Stated exercise: Update the listing below by replacing "video icon" with "play icon" and leaving everything else unchanged.

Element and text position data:
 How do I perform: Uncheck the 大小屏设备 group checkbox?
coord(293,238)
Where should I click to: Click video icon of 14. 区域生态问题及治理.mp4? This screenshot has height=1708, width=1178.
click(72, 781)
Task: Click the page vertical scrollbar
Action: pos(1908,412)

Response to the exercise:
 How do I perform: Uncheck the 大小屏设备 group checkbox?
coord(293,238)
Where should I click to: Click play icon of 14. 区域生态问题及治理.mp4? This screenshot has height=1708, width=1178.
click(72, 781)
Task: Click the page vertical scrollbar
Action: pos(1908,412)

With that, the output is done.